:: Data

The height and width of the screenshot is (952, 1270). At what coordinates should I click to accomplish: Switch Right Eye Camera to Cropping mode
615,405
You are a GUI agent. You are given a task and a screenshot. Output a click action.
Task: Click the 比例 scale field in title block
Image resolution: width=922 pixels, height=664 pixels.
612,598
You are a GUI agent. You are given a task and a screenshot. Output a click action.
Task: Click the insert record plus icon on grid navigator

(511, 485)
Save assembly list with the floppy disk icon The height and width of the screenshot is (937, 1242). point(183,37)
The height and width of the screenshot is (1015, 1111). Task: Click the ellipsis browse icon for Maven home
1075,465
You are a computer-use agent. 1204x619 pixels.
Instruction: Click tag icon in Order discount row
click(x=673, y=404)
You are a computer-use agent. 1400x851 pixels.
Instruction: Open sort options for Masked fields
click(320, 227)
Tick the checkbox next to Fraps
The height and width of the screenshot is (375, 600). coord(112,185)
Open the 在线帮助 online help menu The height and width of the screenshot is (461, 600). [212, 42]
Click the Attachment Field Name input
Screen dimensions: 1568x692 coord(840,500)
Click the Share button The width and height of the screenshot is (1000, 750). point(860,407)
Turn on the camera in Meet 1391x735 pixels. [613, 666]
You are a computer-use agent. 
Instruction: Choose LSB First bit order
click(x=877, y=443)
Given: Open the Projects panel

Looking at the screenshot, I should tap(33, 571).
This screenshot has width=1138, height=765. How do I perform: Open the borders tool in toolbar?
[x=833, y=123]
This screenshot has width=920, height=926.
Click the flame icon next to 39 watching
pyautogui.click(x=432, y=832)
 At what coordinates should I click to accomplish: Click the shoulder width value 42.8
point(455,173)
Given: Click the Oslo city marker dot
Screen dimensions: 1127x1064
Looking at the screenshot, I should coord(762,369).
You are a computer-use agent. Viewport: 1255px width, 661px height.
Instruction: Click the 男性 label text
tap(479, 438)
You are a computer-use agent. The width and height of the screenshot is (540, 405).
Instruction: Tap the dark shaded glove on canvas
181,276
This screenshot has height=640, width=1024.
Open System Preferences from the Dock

::::

• [Task description]: Gather every line of the listing above that contains the string "computer" and reproduce each line in full. Case counts.

• [Written reply]:
You are a computer-use agent. 1204x619 pixels.
You are a computer-use agent. 1400x851 pixels.
You are a computer-use agent. 
You are a computer-use agent. Viewport: 1255px width, 661px height.
You are a computer-use agent. The width and height of the screenshot is (540, 405).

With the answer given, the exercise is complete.